> [Task to carry out]
Whenever a line of the records below contains the word "icon", copy that line.

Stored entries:
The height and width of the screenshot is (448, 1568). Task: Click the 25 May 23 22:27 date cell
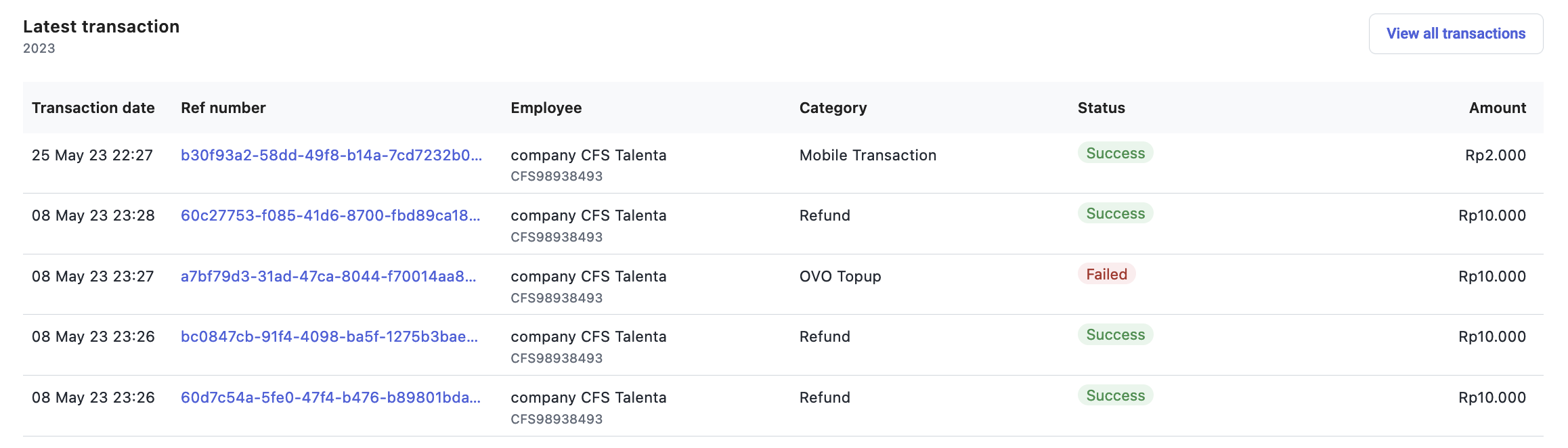click(92, 155)
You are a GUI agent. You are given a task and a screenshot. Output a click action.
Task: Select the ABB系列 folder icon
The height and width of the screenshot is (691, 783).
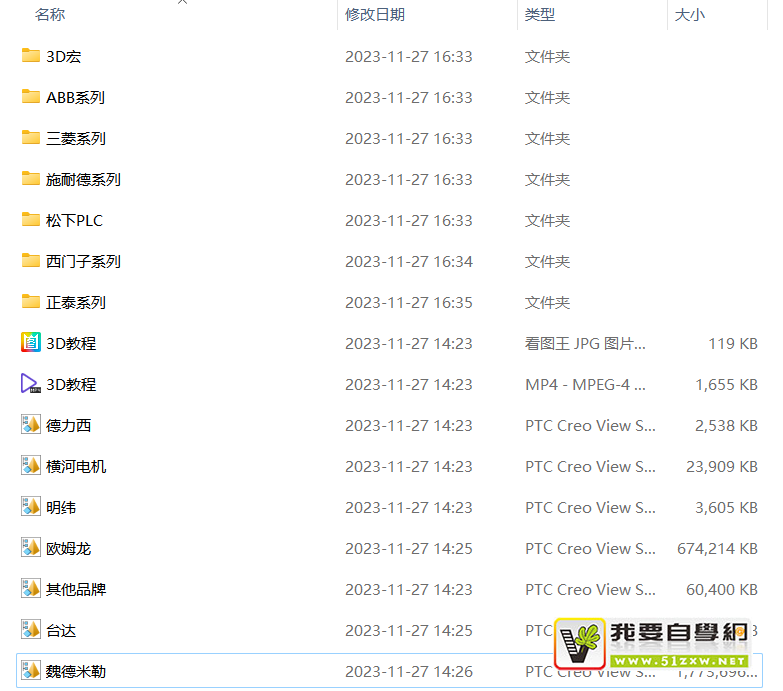click(30, 97)
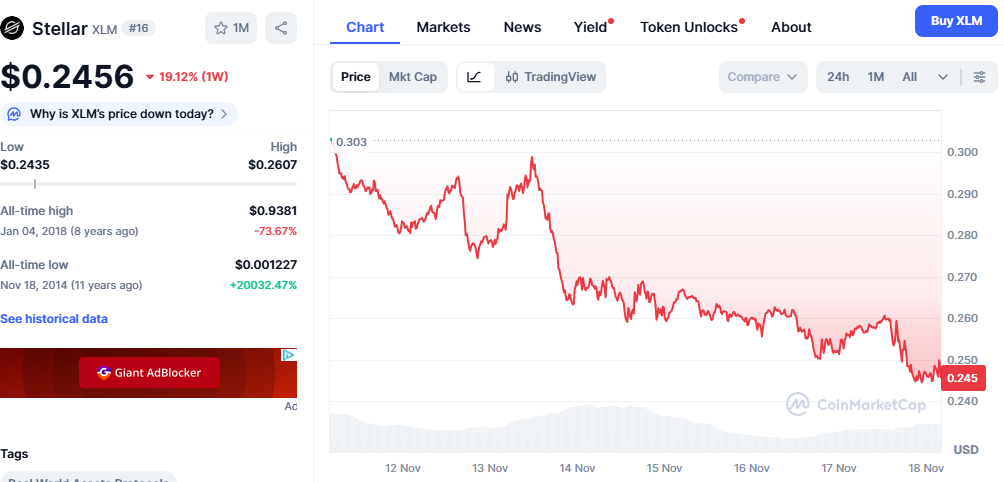Open the Token Unlocks tab
This screenshot has width=1004, height=482.
[x=689, y=27]
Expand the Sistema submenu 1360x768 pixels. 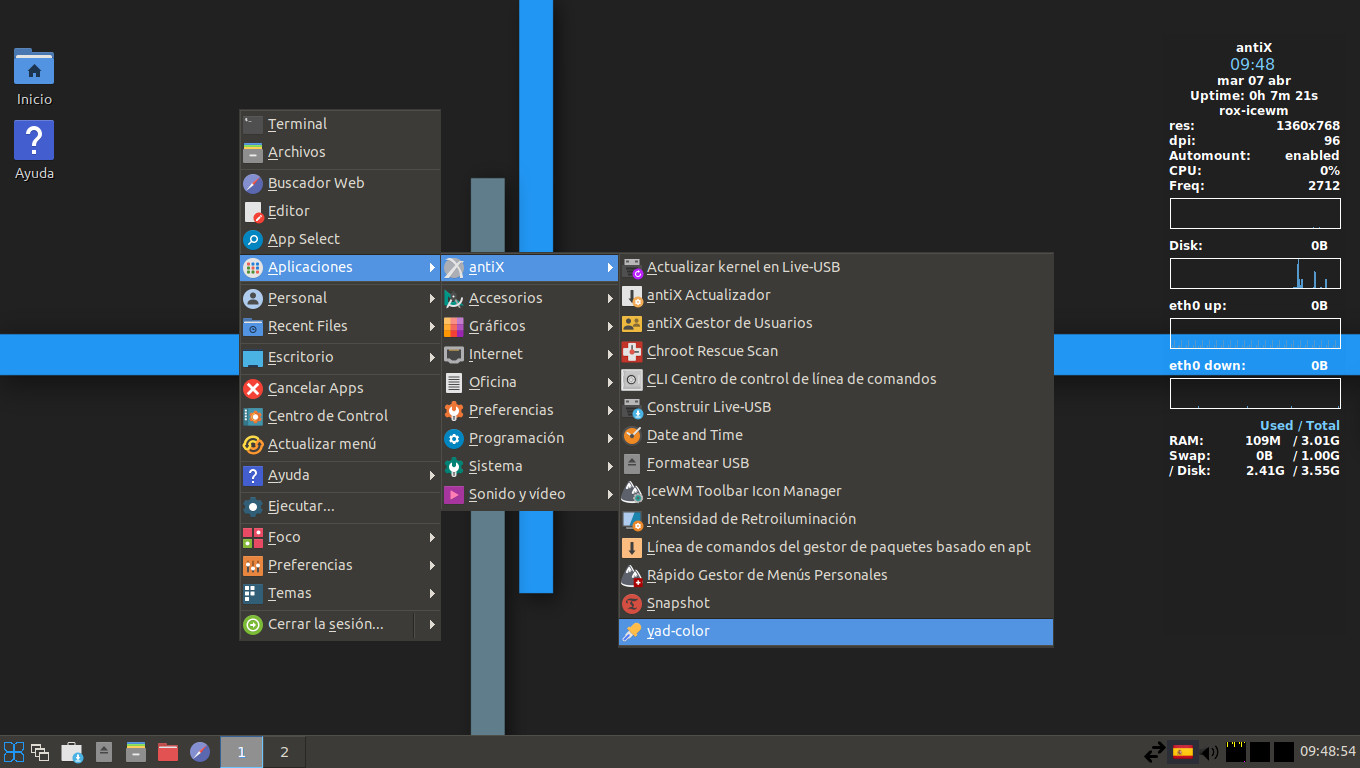pos(497,466)
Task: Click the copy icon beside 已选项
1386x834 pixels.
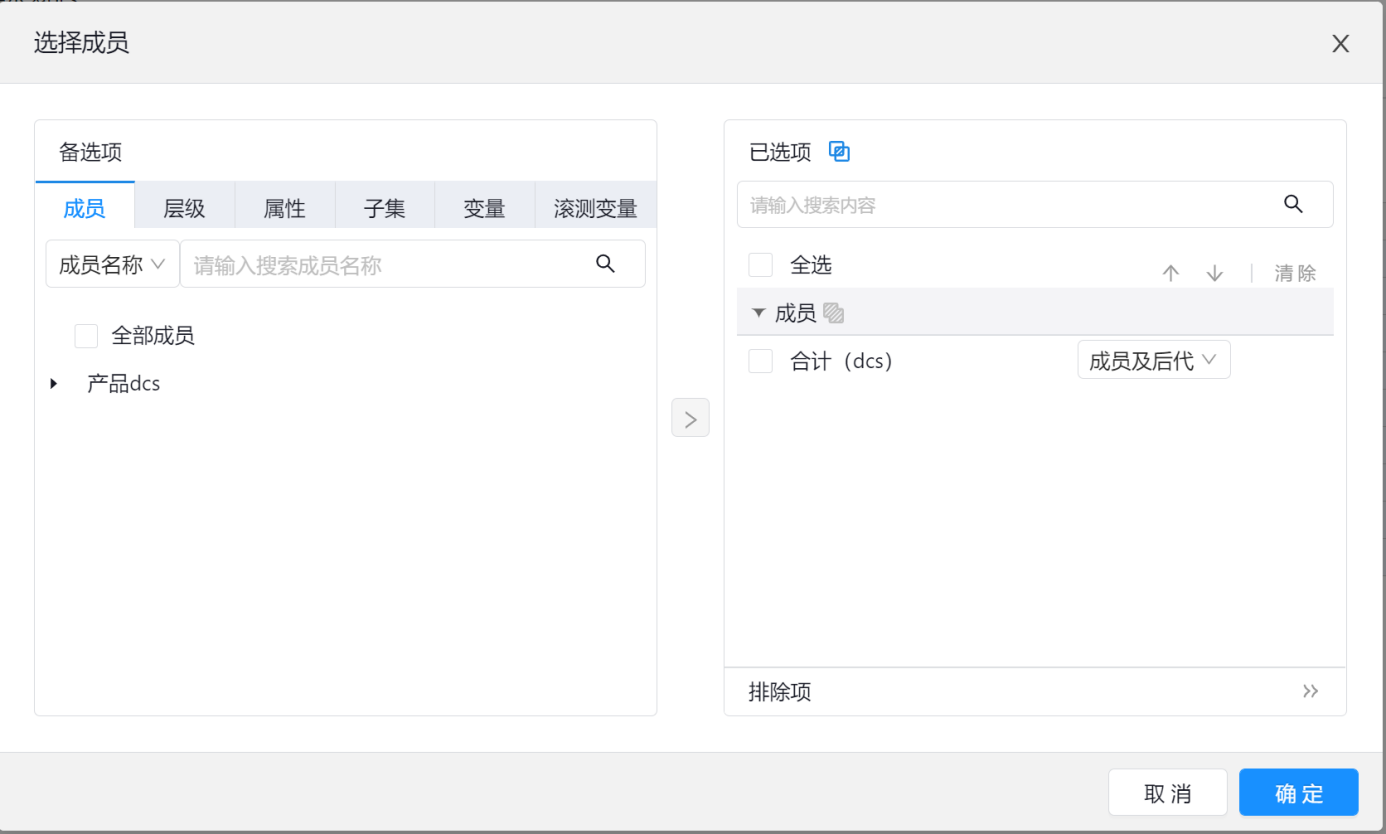Action: click(840, 152)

> [Exercise solution]
Task: Select the ABB系列 folder icon
Task: Click the copy icon beside 已选项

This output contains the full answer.